#### Document passage

Anil Swarup (born 1 July 1958) is an Indian author and retired Indian Administrative Service officer of Uttar Pradesh cadre and 1981 batch. Mr.Swarup in his 38 years of career has served in various capacities and later went on to become the Secretary to the Government of India.

== Early life and education ==
Anil Swarup was born in Allahabad (now called Prayagraj) in the state of Uttar Pradesh, India. He is a post-graduate in Political Science from the University of Allahabad in 1978, where he was awarded Chancellor's gold medal for being the "best all-round student".

== Career ==
Before joining IAS, he worked as an Indian Police Service officer for one year. Swarup joined IAS in 1981 and is the recipient of Director's gold medal for "best officer trainee" of his batch at the Lal Bahadur Shastri National Academy of Administration (LBSNAA).

########
#### Information supplied

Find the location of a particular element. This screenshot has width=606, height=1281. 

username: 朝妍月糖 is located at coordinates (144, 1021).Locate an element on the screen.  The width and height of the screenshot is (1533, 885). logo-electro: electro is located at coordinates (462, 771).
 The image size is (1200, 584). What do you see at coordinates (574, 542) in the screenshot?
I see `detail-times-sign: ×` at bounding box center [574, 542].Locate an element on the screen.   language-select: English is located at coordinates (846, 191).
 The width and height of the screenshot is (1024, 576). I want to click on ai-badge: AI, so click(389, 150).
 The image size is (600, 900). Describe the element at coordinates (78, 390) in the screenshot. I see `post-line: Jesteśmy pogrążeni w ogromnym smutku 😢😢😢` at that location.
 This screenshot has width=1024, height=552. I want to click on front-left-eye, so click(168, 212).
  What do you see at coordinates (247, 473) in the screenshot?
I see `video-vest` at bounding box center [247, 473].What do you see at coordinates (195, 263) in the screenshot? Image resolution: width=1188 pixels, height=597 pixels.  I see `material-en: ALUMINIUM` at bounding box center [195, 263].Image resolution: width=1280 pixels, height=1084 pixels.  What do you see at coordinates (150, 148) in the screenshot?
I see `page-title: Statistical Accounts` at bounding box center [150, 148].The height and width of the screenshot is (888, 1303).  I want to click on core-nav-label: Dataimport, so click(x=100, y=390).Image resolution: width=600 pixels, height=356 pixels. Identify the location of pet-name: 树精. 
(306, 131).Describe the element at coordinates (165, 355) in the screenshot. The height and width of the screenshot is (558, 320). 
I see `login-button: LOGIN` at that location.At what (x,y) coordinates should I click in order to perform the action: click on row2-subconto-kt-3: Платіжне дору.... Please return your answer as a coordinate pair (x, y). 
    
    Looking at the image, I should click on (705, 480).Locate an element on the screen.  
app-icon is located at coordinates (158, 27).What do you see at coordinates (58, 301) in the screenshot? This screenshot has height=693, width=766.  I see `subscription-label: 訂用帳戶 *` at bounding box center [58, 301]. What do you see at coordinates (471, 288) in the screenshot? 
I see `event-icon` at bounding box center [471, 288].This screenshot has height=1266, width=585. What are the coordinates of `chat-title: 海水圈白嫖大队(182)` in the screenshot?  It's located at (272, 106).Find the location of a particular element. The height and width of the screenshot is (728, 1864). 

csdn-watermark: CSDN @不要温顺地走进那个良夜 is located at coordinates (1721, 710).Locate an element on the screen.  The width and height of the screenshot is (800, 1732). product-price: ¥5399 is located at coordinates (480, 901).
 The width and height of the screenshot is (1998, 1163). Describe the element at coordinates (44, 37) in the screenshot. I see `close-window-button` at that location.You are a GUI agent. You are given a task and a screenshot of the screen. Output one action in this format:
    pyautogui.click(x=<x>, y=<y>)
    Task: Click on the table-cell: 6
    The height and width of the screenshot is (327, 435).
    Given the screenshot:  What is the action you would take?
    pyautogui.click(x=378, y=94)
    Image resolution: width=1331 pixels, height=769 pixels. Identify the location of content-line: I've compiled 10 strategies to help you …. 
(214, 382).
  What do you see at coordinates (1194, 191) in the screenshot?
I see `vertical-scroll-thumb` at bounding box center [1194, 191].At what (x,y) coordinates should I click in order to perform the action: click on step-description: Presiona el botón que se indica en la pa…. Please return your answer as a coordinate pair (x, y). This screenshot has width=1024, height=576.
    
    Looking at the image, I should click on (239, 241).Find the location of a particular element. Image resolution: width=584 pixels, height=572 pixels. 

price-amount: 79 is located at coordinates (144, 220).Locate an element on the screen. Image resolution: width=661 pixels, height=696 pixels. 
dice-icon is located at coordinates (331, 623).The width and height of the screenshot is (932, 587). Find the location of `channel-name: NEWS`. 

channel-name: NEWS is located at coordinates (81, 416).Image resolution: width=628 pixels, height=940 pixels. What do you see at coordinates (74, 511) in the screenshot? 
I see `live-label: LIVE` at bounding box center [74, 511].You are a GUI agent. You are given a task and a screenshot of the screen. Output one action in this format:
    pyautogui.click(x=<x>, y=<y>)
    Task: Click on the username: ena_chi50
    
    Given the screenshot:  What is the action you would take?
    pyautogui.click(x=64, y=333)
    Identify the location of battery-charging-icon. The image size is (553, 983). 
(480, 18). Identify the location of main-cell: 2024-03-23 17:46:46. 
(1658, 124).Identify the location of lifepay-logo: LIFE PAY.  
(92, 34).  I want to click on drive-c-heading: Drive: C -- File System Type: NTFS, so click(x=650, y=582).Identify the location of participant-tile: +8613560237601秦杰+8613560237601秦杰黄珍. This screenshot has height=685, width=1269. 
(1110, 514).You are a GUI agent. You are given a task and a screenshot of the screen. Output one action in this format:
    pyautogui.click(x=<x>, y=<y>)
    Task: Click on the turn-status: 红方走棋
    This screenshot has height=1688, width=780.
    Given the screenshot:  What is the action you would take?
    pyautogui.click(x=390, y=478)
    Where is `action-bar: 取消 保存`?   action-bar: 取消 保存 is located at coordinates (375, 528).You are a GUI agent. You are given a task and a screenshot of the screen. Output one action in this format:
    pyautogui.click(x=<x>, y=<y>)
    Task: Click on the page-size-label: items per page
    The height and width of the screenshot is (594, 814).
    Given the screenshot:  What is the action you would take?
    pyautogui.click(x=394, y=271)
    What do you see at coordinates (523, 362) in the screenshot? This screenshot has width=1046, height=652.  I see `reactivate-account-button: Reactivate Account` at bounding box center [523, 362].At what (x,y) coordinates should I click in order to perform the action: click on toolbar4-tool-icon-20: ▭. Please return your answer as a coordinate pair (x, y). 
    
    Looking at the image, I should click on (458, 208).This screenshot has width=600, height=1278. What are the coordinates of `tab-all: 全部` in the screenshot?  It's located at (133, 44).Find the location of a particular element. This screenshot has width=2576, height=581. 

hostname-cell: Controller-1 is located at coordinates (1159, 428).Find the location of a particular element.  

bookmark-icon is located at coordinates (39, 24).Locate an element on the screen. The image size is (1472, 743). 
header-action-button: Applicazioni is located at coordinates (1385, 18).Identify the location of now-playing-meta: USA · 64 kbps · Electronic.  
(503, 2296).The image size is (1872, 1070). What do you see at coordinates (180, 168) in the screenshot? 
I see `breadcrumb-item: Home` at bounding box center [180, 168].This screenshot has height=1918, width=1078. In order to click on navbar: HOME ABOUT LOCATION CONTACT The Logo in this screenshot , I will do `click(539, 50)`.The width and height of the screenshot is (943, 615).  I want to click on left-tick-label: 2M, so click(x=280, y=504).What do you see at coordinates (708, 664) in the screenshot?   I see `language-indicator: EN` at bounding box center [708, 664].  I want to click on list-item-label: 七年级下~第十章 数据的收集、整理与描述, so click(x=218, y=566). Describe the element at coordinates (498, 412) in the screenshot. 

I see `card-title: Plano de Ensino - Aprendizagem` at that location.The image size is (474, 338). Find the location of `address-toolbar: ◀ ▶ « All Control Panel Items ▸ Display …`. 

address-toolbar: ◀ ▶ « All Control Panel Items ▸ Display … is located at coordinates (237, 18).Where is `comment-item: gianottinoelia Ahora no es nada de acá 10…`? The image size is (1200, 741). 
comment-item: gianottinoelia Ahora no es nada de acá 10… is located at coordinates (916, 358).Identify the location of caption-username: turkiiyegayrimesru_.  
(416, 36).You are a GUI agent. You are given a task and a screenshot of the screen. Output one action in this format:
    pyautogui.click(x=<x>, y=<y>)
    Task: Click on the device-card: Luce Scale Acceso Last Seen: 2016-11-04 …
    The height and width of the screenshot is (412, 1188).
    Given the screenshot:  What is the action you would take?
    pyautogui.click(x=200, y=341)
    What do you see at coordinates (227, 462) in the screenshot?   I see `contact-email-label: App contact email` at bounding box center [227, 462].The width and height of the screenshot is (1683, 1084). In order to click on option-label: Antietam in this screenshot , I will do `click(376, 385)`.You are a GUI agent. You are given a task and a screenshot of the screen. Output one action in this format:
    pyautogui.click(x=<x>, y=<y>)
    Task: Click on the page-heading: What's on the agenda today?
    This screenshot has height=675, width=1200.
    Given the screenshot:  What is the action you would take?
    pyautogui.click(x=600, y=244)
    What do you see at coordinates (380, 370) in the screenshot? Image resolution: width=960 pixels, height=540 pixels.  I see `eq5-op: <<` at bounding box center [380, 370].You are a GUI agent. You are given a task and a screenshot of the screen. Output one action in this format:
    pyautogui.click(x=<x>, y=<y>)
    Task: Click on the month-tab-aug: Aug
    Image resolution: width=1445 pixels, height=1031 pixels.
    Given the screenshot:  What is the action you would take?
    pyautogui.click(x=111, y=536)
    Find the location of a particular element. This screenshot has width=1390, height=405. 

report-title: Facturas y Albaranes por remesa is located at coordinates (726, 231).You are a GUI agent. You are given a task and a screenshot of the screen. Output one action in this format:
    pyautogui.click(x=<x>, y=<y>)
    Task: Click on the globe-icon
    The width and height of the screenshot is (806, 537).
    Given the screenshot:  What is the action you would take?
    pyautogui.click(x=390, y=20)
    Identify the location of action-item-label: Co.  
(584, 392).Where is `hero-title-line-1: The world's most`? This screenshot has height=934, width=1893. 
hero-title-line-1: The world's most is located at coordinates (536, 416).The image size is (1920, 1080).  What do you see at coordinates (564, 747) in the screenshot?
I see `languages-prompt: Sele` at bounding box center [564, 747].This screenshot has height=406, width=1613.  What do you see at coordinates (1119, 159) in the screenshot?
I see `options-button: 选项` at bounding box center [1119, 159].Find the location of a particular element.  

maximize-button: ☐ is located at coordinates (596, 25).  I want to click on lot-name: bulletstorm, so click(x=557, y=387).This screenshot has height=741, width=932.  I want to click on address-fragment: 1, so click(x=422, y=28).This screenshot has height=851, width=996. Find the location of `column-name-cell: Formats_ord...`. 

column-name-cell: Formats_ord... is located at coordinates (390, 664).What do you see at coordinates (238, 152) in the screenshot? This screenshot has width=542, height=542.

########

### Exercise objective
Decide whether each of the statements (a), (b) and (c) agrees with the passage on Anil Swarup. Answer yes or no for each, and quote the deciding words from the passage. (a) Before joining the IAS, Swarup spent one year as an Indian Police Service officer. (b) He completed his post-graduate degree in Political Science at the University of Allahabad in 1981. (c) His career lasted 25 years.

### Response area
(a) Yes: "Before joining IAS, he worked as an Indian Police Service officer for one year."
(b) No: "He is a post-graduate in Political Science from the University of Allahabad in 1978"
(c) No: "Mr.Swarup in his 38 years of career has served in various capacities"